start

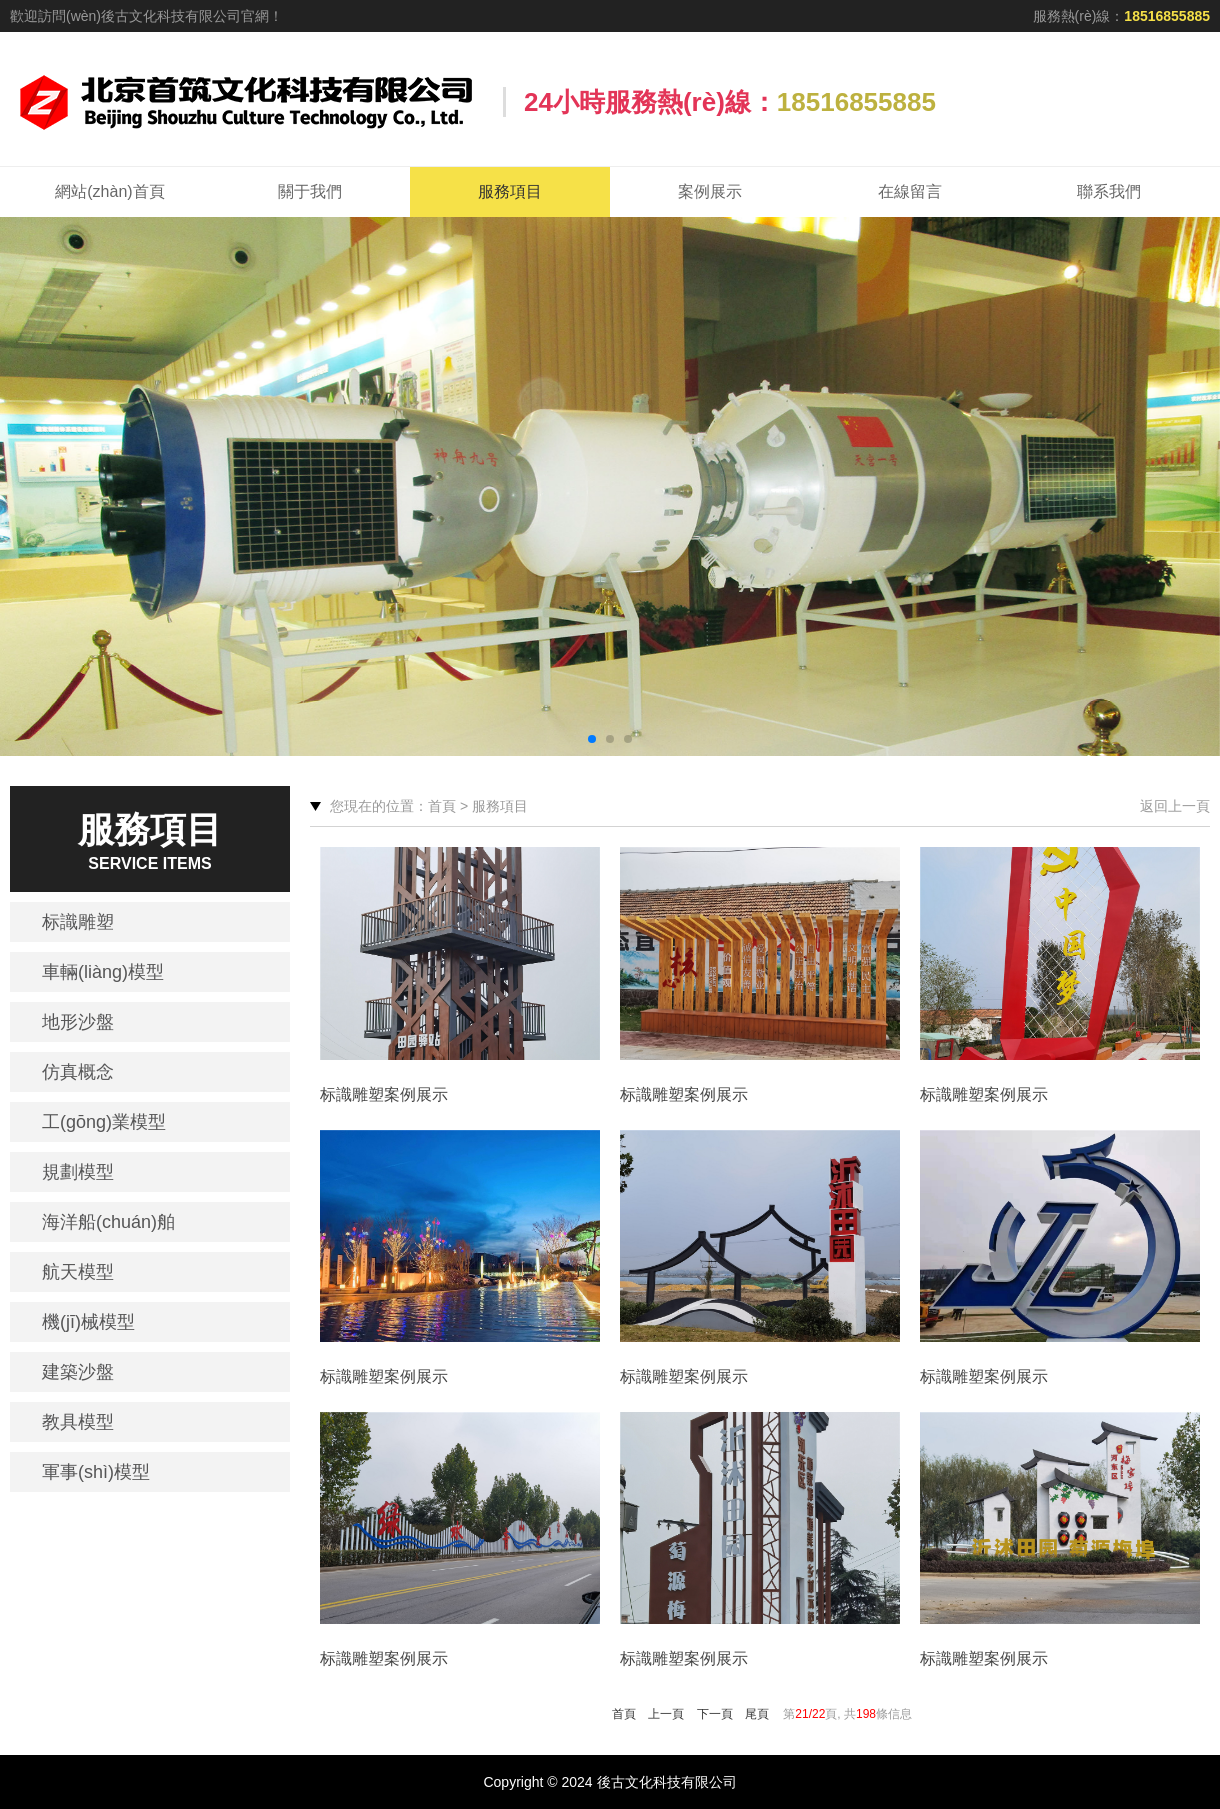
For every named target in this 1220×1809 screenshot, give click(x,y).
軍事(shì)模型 (96, 1472)
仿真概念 (78, 1072)
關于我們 (310, 191)
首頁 (624, 1714)
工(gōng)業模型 (104, 1122)
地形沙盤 (78, 1022)
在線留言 (910, 191)
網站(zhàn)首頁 (109, 191)
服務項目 (510, 191)
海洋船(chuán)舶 (108, 1222)
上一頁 (666, 1714)
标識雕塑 (78, 922)
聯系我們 (1109, 191)
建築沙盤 (78, 1372)
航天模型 (78, 1272)
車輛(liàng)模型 (103, 972)
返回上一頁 (1175, 806)
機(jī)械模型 (88, 1322)
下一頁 (715, 1714)
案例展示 (710, 191)
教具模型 (78, 1422)
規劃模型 (78, 1172)
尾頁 (757, 1714)
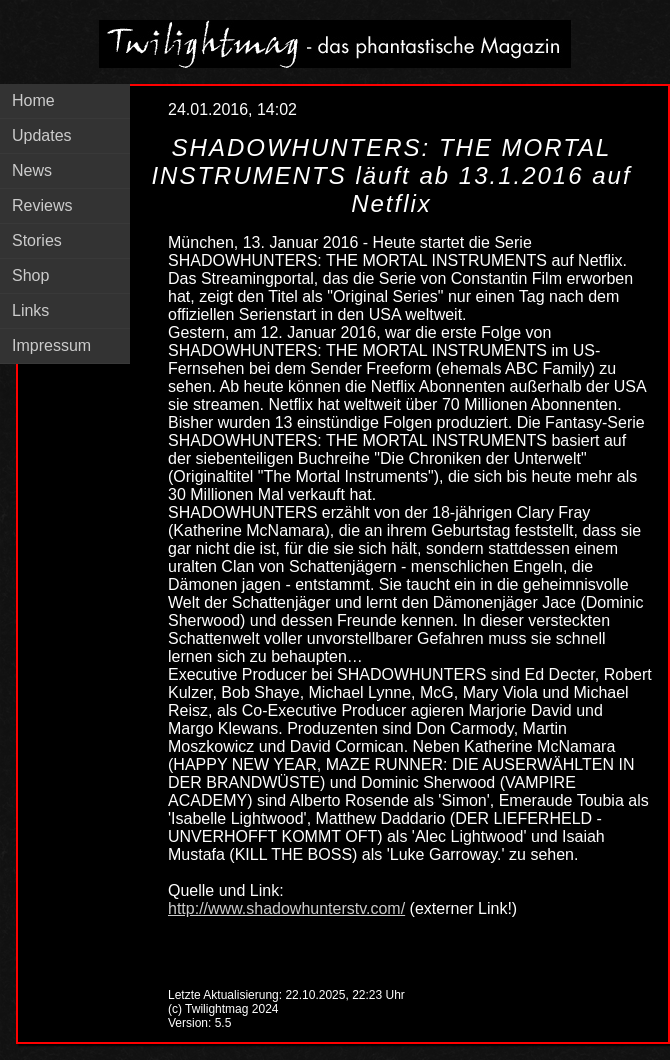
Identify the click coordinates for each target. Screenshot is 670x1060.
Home (33, 100)
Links (30, 310)
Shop (30, 275)
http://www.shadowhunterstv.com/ (286, 908)
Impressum (51, 345)
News (32, 170)
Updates (42, 135)
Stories (37, 240)
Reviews (42, 205)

end

Reproduce the material above verbatim, including every line and its coordinates, but leave out the pictures.

## EXERCISE OUTPUT
For every named target in this 1220×1809 screenshot, give click(x,y).
軍事(shì)模型 (96, 1472)
仿真概念 (78, 1072)
關于我們 (310, 191)
首頁 (624, 1714)
工(gōng)業模型 (104, 1122)
地形沙盤 (78, 1022)
在線留言 (910, 191)
網站(zhàn)首頁 (109, 191)
服務項目 (510, 191)
海洋船(chuán)舶 (108, 1222)
上一頁 (666, 1714)
标識雕塑 (78, 922)
聯系我們 (1109, 191)
建築沙盤 (78, 1372)
航天模型 (78, 1272)
車輛(liàng)模型 (103, 972)
返回上一頁 (1175, 806)
機(jī)械模型 (88, 1322)
下一頁 (715, 1714)
案例展示 (710, 191)
教具模型 (78, 1422)
規劃模型 (78, 1172)
尾頁 (757, 1714)
Identify the click coordinates for each target. Screenshot is 670x1060.
Home (33, 100)
Links (30, 310)
Shop (30, 275)
http://www.shadowhunterstv.com/ (286, 908)
Impressum (51, 345)
News (32, 170)
Updates (42, 135)
Stories (37, 240)
Reviews (42, 205)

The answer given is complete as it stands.